MEMÓRIA E LOUVOR NO DIA A DIA

Judite Paulina Mayer*

Artigo publicado na Revista de Liturgia, n. 273-maio/junho de 2019, pp. 12 a 14.

Na oração cotidiana, o judeu religioso torna presente a memória e o louvor das maravilhas realizadas por Deus em favor de seu povo. Tendo sempre como pano de fundo a bênção, a estrutura dos momentos diários da oração possui variações, mas em linhas gerais apresenta a mesma disposição. Entre as orações recitadas diariamente, pela manhã, à tarde e na vigília da noite, encontramos o Kadish[1], o Shema Israel[2] e a Tefilá[3]. Os três momentos diários da oração lembram as oferendas do serviço[4] no Templo: manhã (Shaarit), tarde (Minrá) e vigília da noite (Arvit).

O Shema faz parte essencial da oração da manhã e da noite, pois a Torá limita as horas de recitação desta oração diária, conforme Dt 6,7: quando te deitares e quando levantares.

https://revistadeliturgia.com.br/produto/revista-de-liturgia-ed-273-so-tu-noite-feliz-soubeste-a-hora-em-que-cristo-da-morte-ressurgia

Percorrendo as orações, podemos contemplar sua construção ao longo dos séculos, integrando a contribuição das sucessivas gerações. O desenrolar da oração muitas vezes se desenvolveu num entrelaçamento de versículos de vários salmos e citações proféticas.

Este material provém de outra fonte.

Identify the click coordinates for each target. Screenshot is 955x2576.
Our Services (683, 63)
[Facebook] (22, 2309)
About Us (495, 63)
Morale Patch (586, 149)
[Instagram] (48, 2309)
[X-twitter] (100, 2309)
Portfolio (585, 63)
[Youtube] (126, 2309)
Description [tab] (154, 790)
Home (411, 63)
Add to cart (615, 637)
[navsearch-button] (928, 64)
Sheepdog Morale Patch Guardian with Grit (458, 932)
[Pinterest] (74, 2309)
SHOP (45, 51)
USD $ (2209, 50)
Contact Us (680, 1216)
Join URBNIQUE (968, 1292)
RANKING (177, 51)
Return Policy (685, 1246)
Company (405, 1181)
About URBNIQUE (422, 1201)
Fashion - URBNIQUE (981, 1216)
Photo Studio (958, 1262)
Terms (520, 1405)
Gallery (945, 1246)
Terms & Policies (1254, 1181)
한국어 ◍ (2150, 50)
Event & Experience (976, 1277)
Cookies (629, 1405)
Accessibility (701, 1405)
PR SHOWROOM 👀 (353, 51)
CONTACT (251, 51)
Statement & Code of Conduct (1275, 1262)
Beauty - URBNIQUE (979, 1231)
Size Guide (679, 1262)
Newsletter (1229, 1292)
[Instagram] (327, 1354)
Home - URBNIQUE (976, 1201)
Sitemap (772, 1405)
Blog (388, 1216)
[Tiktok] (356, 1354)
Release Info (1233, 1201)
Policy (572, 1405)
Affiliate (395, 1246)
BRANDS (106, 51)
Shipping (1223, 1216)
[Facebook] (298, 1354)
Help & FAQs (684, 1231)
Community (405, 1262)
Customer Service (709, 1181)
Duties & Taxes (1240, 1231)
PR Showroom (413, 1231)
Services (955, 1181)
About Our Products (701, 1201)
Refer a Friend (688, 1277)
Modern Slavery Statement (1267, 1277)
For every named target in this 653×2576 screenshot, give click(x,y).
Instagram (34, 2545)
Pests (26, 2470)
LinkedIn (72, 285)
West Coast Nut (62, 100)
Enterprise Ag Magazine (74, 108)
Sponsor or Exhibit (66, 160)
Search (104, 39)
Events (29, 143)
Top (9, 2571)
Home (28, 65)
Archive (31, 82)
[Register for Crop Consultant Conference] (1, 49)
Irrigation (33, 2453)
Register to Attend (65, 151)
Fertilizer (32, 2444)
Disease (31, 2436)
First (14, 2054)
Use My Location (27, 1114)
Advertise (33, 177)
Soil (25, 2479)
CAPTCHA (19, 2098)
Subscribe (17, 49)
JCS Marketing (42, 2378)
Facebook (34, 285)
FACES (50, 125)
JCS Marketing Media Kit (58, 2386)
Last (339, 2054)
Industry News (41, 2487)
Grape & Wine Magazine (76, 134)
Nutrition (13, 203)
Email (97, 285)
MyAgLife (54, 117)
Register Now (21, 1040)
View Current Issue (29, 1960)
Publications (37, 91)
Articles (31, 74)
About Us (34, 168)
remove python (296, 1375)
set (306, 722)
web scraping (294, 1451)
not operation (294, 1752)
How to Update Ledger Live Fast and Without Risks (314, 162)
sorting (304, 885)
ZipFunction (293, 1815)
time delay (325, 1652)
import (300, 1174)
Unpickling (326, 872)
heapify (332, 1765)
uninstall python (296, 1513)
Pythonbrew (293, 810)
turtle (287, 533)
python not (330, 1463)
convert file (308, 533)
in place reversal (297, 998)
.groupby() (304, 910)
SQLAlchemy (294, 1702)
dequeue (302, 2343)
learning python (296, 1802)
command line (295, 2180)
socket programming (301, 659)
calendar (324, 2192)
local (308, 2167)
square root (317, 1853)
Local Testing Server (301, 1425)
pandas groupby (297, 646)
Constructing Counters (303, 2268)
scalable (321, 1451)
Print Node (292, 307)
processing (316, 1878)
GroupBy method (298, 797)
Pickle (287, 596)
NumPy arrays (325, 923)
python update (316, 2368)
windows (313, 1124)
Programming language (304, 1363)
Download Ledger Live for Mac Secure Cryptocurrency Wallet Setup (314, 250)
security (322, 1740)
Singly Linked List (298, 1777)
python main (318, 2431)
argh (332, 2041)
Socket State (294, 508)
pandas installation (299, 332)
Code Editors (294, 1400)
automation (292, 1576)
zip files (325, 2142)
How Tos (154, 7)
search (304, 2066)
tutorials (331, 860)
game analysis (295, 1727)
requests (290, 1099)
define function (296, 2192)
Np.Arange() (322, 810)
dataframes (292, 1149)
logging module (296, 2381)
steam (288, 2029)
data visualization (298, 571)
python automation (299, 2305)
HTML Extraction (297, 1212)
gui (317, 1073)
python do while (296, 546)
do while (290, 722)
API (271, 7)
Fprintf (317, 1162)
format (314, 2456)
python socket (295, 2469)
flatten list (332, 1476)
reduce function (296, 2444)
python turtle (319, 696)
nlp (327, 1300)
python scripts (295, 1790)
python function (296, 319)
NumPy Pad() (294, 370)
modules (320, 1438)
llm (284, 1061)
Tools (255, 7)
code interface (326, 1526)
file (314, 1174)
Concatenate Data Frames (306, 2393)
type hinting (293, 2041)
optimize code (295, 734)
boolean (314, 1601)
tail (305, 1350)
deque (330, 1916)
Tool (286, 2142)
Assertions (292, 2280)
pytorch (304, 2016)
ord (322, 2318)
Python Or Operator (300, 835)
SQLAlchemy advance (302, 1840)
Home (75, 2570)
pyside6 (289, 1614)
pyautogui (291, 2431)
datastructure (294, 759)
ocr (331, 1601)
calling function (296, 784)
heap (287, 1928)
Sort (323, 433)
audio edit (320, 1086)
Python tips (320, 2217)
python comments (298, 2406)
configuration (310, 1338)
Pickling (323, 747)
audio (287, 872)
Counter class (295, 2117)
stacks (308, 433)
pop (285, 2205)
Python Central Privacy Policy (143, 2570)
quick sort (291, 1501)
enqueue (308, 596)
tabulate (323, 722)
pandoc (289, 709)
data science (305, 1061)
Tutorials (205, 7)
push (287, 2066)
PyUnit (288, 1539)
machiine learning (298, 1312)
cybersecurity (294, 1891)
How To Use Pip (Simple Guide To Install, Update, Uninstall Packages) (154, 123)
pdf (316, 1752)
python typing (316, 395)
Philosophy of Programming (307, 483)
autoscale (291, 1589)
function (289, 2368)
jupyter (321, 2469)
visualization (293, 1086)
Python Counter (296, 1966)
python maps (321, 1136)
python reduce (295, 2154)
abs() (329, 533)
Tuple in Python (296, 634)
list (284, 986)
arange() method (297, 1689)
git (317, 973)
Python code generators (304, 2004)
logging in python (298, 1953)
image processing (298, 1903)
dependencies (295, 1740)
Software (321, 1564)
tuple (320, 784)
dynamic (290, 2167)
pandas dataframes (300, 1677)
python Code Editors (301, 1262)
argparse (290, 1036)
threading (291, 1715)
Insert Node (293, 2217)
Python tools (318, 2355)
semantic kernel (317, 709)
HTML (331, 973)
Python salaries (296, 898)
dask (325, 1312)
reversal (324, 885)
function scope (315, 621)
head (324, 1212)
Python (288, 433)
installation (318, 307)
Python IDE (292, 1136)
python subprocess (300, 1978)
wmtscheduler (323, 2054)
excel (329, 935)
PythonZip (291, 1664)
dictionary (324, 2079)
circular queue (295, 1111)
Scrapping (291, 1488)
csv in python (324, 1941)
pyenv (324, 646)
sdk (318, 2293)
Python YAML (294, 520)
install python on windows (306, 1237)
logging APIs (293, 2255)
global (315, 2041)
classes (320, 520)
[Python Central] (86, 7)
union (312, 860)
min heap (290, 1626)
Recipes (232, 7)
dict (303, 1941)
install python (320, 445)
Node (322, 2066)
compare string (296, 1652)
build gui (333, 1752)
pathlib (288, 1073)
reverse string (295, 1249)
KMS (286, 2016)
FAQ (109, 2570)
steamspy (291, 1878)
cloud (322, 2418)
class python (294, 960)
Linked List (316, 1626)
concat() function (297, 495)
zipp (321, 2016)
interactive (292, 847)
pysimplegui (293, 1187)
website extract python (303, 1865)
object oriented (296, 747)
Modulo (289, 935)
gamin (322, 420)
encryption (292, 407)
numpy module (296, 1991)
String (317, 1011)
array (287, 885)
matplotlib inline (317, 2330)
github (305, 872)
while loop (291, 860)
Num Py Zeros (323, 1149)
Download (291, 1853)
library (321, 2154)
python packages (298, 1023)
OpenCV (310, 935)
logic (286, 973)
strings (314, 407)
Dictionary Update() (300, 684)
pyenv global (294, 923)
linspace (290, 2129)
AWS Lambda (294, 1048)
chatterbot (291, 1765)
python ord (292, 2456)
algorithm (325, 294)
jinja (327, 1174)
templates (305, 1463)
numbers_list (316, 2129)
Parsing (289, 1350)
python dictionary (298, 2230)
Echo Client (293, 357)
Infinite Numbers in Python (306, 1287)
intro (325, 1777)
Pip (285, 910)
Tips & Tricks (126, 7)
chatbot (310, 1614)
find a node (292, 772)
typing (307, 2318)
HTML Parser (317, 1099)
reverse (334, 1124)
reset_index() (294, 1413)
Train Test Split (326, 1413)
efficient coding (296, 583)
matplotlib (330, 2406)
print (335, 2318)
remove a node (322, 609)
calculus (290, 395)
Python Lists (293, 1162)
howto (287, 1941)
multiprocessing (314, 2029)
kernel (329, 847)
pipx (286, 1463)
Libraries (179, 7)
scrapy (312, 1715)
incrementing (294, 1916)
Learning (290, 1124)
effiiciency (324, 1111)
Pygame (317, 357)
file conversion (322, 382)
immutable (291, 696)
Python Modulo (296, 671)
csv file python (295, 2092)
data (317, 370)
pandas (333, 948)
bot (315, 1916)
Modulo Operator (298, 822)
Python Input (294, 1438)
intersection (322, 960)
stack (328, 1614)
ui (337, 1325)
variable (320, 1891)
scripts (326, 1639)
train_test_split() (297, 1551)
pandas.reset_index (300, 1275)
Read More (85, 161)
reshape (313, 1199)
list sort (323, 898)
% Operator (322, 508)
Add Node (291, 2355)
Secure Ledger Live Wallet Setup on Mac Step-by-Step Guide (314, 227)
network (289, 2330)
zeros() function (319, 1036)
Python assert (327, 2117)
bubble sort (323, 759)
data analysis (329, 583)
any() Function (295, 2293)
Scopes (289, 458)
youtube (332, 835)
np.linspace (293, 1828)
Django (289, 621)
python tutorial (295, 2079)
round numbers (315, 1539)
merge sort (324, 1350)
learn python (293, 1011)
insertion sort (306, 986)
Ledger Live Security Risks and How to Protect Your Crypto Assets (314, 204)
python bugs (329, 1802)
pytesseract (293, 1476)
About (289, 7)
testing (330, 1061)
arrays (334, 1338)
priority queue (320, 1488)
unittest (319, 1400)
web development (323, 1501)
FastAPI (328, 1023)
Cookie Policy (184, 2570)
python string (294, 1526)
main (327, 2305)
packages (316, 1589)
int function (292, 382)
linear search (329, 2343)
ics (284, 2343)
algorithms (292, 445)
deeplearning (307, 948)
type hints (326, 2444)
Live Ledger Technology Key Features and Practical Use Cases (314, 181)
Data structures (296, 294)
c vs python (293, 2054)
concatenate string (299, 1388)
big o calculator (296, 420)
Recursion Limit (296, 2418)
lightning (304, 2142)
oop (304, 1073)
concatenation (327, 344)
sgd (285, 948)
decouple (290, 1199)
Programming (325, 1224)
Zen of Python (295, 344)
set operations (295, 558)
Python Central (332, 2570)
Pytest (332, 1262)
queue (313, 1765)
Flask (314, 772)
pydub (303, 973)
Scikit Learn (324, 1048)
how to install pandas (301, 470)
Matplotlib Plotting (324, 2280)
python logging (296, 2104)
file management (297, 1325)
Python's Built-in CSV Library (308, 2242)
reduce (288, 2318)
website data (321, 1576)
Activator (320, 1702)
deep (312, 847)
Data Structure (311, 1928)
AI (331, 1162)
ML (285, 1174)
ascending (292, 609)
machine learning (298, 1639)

É o que tentaremos descobrir ao longo dos serviços cotidianos.

Ao amanhecer, um louvor – Sha’arit Sha’arit, a oração da manhã, vem da palavra hebraica que significa amanhecer. É o momento em que se proclama o amor luminoso de Deus, que se renova a cada manhã. Em geral, no início da oração, é recitado o texto da Torá[5] lembrando o que Moisés disse ao povo: Lembrai-vos do dia em que saíste do Egito, da casa da escravidão… Segue-se o ofício com as bênçãos do dia, recitação do Shemá e Amidá. Para cada dia da semana há um salmo próprio[6].

Há uma coletânea de versículos sálmicos que aparece em muitos dos livros de oração com pequenas modificações. Ela nasceu com um refugiado, o rabino Profiat Duran, durante os massacres ocorridos na Espanha, em 1391. Os versículos imploram a misericórdia divina confessando a fé na compaixão do Eterno que nunca falhou com seu povo. Ela confirma a fé de Israel, mesmo se o Templo foi destruído, pois, como diz Isaías: o trono de Deus está nos céus e a terra é o apoio de seus pés[7]. Seja no exílio ou na dispersão, o povo pode sempre contar com o auxílio do Eterno. Eis como se apresenta a coletânea de versículos sálmicos: Eterno, Deus de Abraão, de Isaac e de Israel, nossos pais. Conserva a inclinação dos pensamentos do coração do Teu Povo, voltando seu coração para Ti. Exaltai o Senhor, nosso Deus, prostrai-vos ante o escabelo de seus pés: Ele é Santo. Exaltai o Senhor nosso Deus, prostrai-vos ante seu santo monte, porque Santo é o Senhor, nosso Deus. Ele, na sua misericórdia, perdoa o pecado e não aniquila.

Muitas vezes refreia sua ira e não deixa agir todo o seu furor. Senhor, não me recuses tua misericórdia! Tua fidelidade e tua graça me protejam sempre. A tua justiça é a justiça eterna e a tua Torá é verdadeira. Lembra-te, Senhor, do teu amor, e da tua fidelidade desde sempre. Reconhecemos o poder de Deus, a sua majestade sobre Israel, seu poder sobre as nuvens. Do seu santuário, Deus é terrível!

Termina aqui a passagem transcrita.